Selain itu, tambah Muntasir, tantangan dilapangan saat ini, listrik dan saluran komunikasi masih belum pulih (blackout). Yang kemudian sangat berdampak pada distribusi logistik, pasokan air bersih dan pendataan serta distribusi Gas LPG masih sering tersendat, pengisian BBM antrean panjang, begitu pula kebutuhan tenda dan penerangan tempat pengungsian sangat mendesak dibutuhkan.
Muntasir melanjutkan, ketersediaan obat-obatan untuk pelayanan kesehatan dan alat berat untuk membuka akses darat masih terbatas, terutama jalan desa yang saat itu terisolir. Akan tetapi, Bupati Aceh Utara Ayah Wa sudah melaporkan langsung terkait sejumlah persoalan dan kendala tersebut serta meminta bantuan dari Pemerintah Aceh dan Pusat.

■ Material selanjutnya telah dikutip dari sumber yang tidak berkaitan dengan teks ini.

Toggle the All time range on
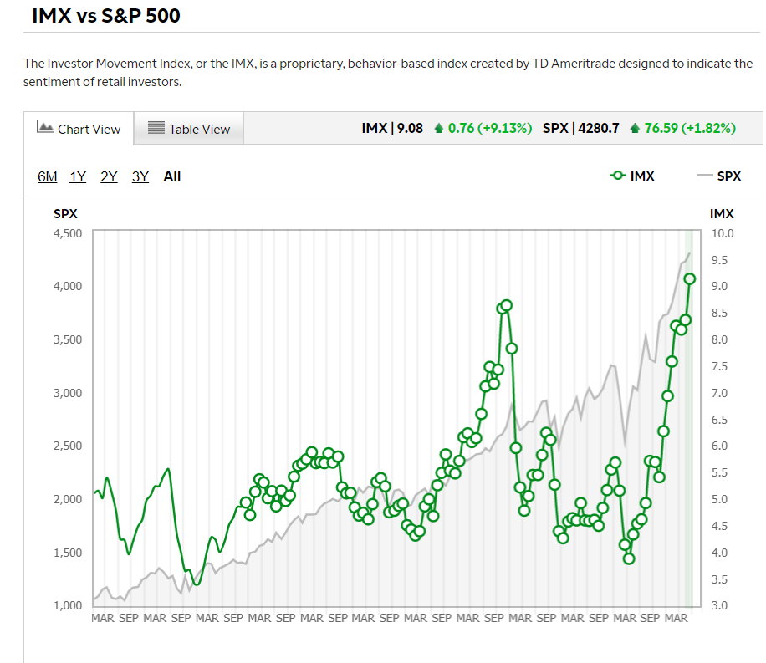Viewport: 766px width, 663px height. (171, 176)
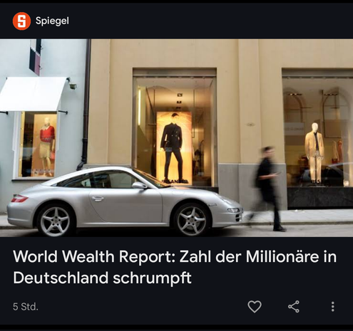353x331 pixels.
Task: Click the silver Porsche in the photo
Action: (x=125, y=201)
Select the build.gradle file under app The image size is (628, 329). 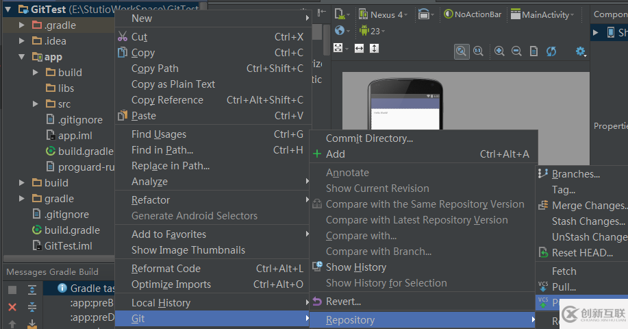tap(85, 151)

Data Informasi Posko Banjir Aceh Utara mencatat, banjir telah berdampak pada 124.544 Kepala Keluarga (KK) atau 428.271 jiwa. Dari jumlah tersebut, 18.858 KK atau 71.637 jiwa terpaksa mengungsi.

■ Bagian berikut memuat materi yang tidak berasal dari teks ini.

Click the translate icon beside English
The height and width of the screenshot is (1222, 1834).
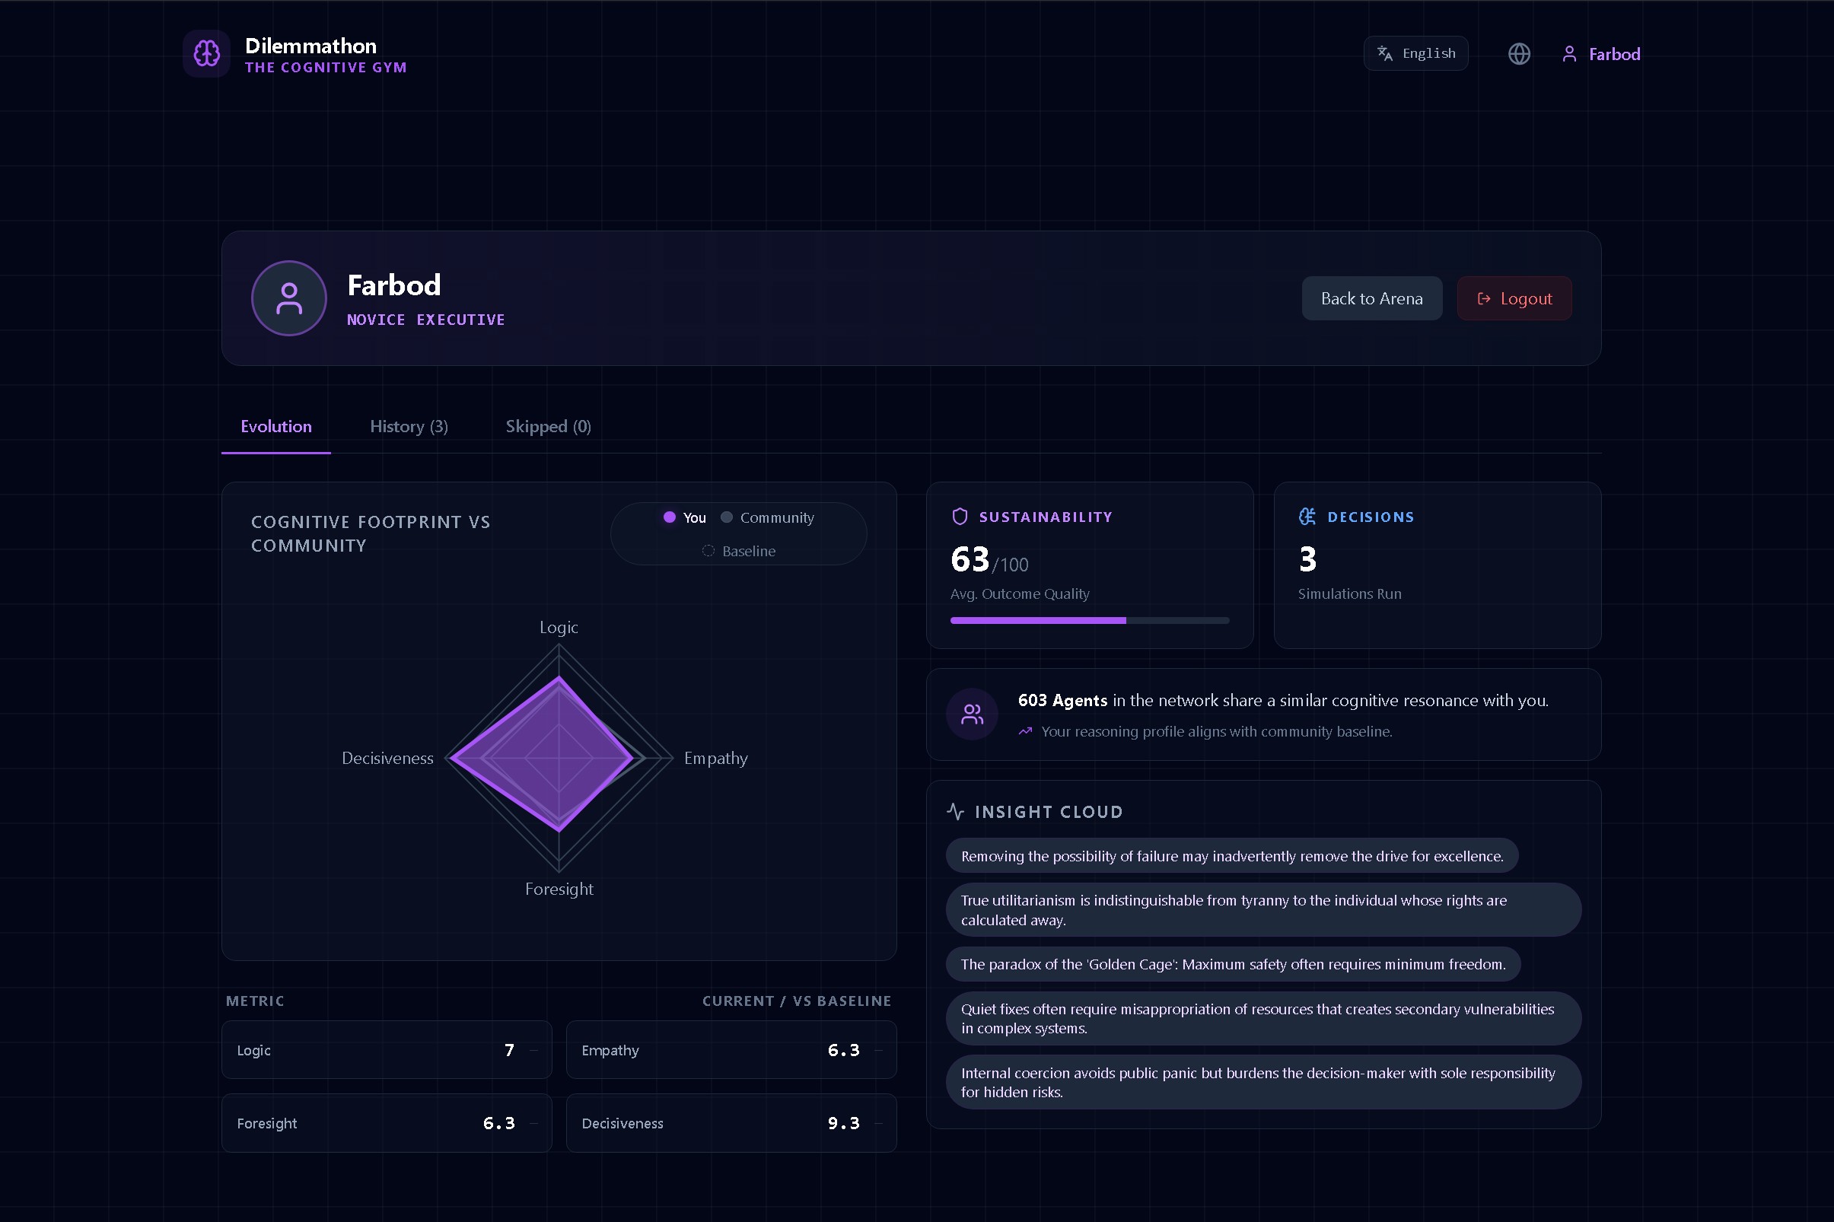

Kelompok rentan menjadi perhatian khusus dalam penanganan bencana ini. Tercatat 1.309 ibu hamil, 8.626 balita, 5.502 lansia dan 382 penyandang disabilitas turut terdampak dan sangat membutuhkan pendampingan intensif.
Selain menimbulkan korban jiwa, banjir juga menyebabkan kerusakan besar pada permukiman warga. Sebanyak 117.291 rumah terendam, 1.219 rumah dilaporkan hilang, sementara 16.793 unit mengalami rusak berat, 6.134 rusak sedang, dan 15.126 rumah rusak ringan.